With 31 deaths and more than 400 injured, it was one of the worst accidents in the history of British transport.
But, having crawled through a broken carriage window, Cooper calmly walked to the nearest street, hailed a taxi, and went to a pre-arranged meeting at the Ritz.
In 2004, Jilly Cooper was awarded an OBE. Twenty years later, Buckingham Palace was in touch again – asking her to become a Dame.
After Leo’s death from Parkinson’s disease, she faced life alone. But, fast approaching 90, she was still publishing.
In 2023, Tackle! – the latest installation of the Rutshire Chronicles – found Rupert Campbell-Black taking control of the local football team despite hating the sport.
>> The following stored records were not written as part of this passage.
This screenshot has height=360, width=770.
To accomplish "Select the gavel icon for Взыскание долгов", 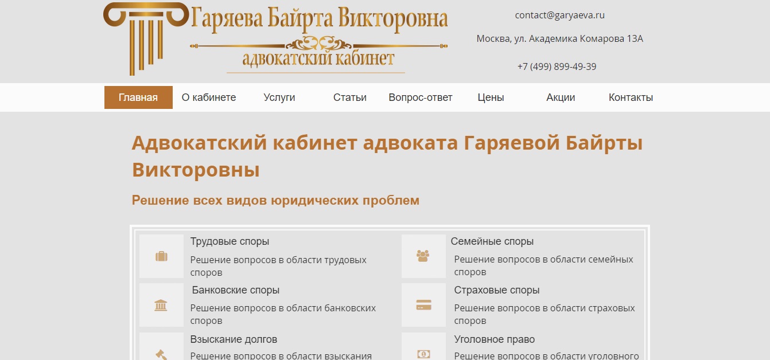I will click(x=161, y=350).
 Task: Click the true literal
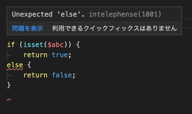click(x=60, y=55)
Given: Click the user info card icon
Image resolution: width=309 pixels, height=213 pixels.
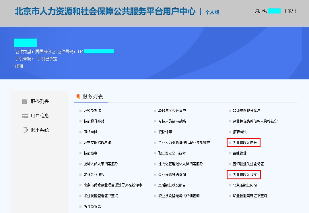Looking at the screenshot, I should (25, 116).
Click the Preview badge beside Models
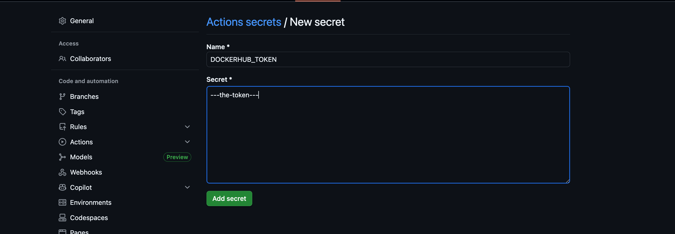 point(177,157)
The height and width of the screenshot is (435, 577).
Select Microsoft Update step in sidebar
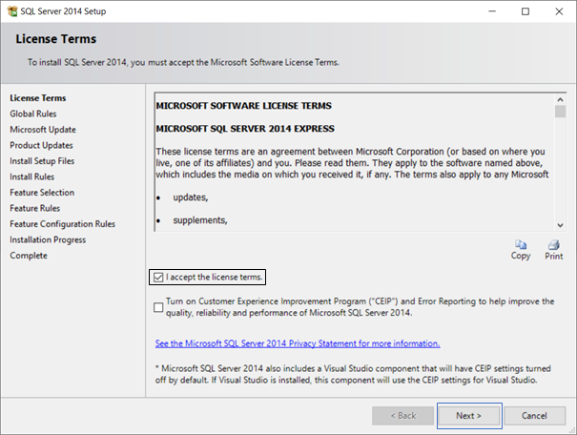coord(43,130)
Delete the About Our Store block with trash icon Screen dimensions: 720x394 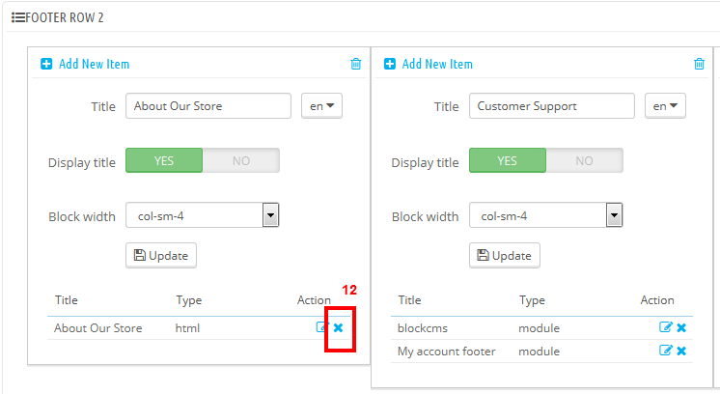click(x=356, y=64)
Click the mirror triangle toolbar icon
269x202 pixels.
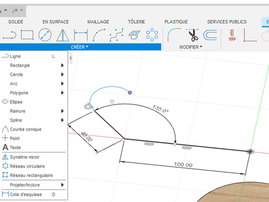pos(63,35)
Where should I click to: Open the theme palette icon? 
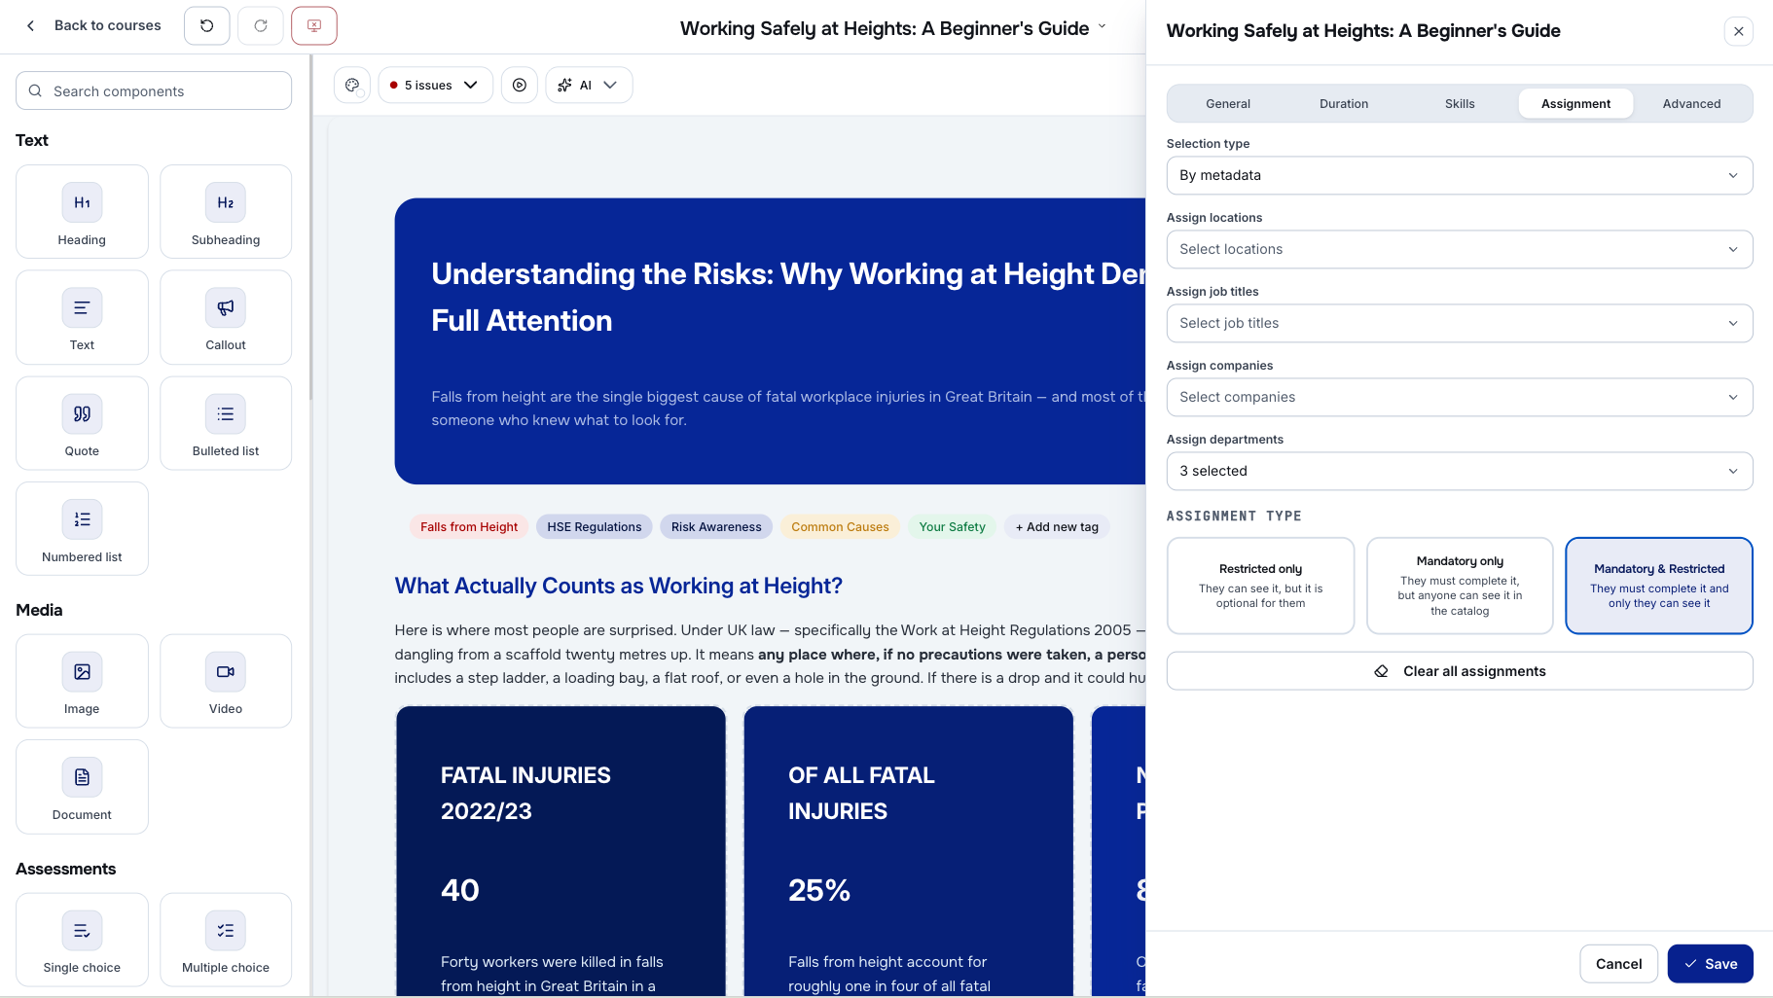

While promoting the book, Dame Jilly lavished alcohol and peerless quotes on any journalist that ventured to her home in Gloucestershire.
A year later, Disney+’s glossy TV adaption of Rivals brought her a new generation of fans. Even the then Prime Minister Rishi Sunak admitted he counted himself amongst them.
Dame Jilly seemed to find as much fun in her books as her readers did. “They’re a bit of everything really,” she once said. “And happy endings too.”
She will be remembered as an irrepressible gossip, whose enormous sales caused some to overlook her enviable skills as a writer.